Work required
Please copy out the entries starting with the line containing "How do I perform: Add" and going on through the line containing "point(32,169)", requests included, shifting every coordinate in the answers up by 75. Leave out all other entries.

Records provided

>> start

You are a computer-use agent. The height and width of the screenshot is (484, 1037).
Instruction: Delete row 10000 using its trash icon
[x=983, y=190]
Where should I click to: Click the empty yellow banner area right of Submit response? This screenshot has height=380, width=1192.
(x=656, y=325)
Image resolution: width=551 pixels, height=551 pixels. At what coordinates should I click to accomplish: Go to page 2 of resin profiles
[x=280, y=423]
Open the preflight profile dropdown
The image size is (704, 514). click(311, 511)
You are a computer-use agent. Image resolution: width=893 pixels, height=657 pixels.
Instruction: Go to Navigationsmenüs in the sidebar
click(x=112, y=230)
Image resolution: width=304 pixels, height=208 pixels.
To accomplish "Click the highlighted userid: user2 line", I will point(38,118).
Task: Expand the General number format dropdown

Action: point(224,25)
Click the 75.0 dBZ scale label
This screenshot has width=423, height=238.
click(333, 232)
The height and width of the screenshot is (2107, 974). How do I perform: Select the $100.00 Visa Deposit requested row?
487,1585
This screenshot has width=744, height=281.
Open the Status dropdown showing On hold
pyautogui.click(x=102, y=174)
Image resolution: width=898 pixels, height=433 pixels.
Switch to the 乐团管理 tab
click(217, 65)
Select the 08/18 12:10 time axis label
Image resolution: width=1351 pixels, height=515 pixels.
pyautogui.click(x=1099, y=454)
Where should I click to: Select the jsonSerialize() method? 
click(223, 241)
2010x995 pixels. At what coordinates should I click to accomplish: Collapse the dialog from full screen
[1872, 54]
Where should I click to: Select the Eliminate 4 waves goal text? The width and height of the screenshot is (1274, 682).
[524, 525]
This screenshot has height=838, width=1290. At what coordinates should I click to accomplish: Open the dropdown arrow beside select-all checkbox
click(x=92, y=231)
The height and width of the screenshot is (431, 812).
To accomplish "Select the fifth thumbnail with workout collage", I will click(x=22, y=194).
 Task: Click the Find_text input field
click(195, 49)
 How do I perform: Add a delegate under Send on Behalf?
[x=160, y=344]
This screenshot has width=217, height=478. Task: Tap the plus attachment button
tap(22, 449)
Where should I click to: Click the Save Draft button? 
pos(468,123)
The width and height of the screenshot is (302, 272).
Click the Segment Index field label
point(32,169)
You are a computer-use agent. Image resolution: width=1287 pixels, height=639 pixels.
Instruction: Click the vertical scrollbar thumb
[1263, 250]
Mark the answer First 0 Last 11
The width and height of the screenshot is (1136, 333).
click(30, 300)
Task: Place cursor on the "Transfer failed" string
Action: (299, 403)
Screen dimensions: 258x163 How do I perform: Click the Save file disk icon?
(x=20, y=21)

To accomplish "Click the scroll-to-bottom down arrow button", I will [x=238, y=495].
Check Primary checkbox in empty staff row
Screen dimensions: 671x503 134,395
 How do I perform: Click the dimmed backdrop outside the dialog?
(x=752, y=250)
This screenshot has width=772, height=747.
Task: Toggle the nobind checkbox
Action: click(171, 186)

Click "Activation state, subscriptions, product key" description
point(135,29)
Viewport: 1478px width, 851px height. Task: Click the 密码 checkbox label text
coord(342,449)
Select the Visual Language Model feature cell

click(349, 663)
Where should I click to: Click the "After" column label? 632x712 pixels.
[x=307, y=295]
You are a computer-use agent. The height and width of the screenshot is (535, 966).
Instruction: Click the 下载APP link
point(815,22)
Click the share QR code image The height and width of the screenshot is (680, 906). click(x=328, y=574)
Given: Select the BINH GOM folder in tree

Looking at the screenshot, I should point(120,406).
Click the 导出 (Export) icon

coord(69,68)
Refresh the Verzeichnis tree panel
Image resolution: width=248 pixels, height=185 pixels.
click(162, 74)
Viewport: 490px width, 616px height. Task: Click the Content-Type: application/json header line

>> end

Result for this task
 How do I perform: Add a delegate under Send on Behalf?
[x=235, y=419]
This screenshot has width=217, height=478. Task: Tap the plus attachment button
tap(97, 524)
Where should I click to: Click the Save Draft button? 
pos(543,198)
The width and height of the screenshot is (302, 272).
Click the Segment Index field label
point(107,244)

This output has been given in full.